Kimmy M. wrote 1461 days ago


this is a good book with a good story... your pitch is really attracting.

good luck,

A Knight wrote 1467 days ago

Mark, this is excellent stuff. I backed Another Day In Paradise a while ago (please let me know if you did not get the notification) and now I finally have time to comment.

It's the vivid descriptions that make this for me. Your mastery of the language is unsurpassed, and you set the scenes flawlessly. There are one or two grammatical glitches, but nothing that cripples the story that you are setting out,

Great work.
Abi xxx
"Everyone knows the rule: Stay inside the Wall, but Tisha believes rules are made to be broken." - Relic

toussaint wrote 1468 days ago

[return backing ☼☼☼☼☼☼]

What an original opening. The “tour bus” was a nice touch, I was left wondering if this was a flashback. Then, he knows the route, I guess this is the “motor sport” angle being fed in early but something’s wrong. Finally I realise, it’s a cellular prison transport. Then a “moment of madness”. Scene set. I liked “he knew where he was exactly” this is rather quirky. One might expect “he knew exactly where he was” but you switch the order and it makes it more of a statement about the situation he finds himself in.

The prison sequences are vividly portrayed, and obviously authentic. The joke about “not yet” is good. It looks like the structure is going to intersperse these with the backstory. Great. It’s a good read and I’m backing it. Thanks for backing Bokassa’s Last Apostle. Sorry I’ve taken so long to get back to you.

One typo: mislead should be “misled”

DMR wrote 1470 days ago

I like the movement of this story.. the fact that its going to make my mind sit up and work instead of lazily pore across words .. fascinating stuff and Backed!
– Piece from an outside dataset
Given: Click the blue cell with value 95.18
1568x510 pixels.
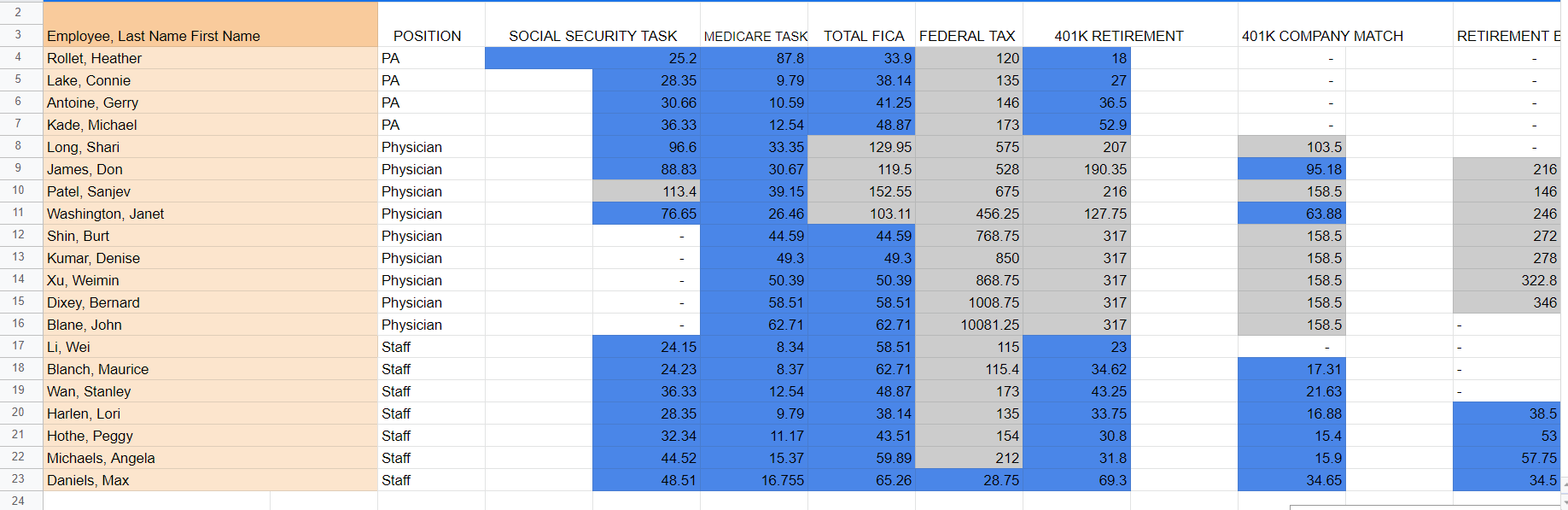Looking at the screenshot, I should [x=1292, y=169].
David_C_Lewis wrote 1473 days ago

I enjoyed this very much - strong and evocative writing. There's a lot of backstory that is trying to push its way to the front, but I think it works. However, the comments below about a general grammar/punctuation edit are worth paying heed to.

The only other thing I can add is, would you consider a change of title? I keep picturing the film version of Max Reed being played by Phil Collins!

All the best,


The Burning Clock

Quenntis wrote 1474 days ago

Hi, I noted the way you alternated time periods and scenes. I guess here on Authonomy we want to get a quick read that throws us right into the thick of things... but this is not one of those reads. I stopped the editor in me and just read for pleasure. As a reader I enjoyed the change in style from chapter to chapter: for example in the prison scenes you have shorter choppier sentences than the flashback chapters. The flashback chapters have longer, more descriptive sentences. As a reader I felt the ebb and flow of your writing in this specific device you employed. Nicely done. I don't want to go into grammar and such, that's the job of an editor. I think this book has a lot going for it and will go far. Have you approached agents with the MS? Q

Dai Alanye wrote 1477 days ago

I generally find stories interesting when they feature inside information, and when human conflict is critical to events. This has those.

Some problems concern me. A general edit for grammar, syntax and punctuation would be valuable. The organization—specifically the use of so much back story—needs to be examined, and I question the relevance of much we're told of the past. It starts to drag in the later chapters due to seeming repetitiveness, and I began to wonder if a culmination was going to be reached, or whether some new crisis would intervene.

There are small questions also. Why, for instance, is Tom Clock never challenged when his cock-and-bull predictions don't pan out? Where is Pheasant after the dreadful first encounter?

It's fascinating, though, and I'd like to see the final book after it's been cleaned-up.

StaKC wrote 1478 days ago

Not something that would normally interest me, but for some reason I found the prison scenes utterly fascinating. Nicely descriptive, strong writing.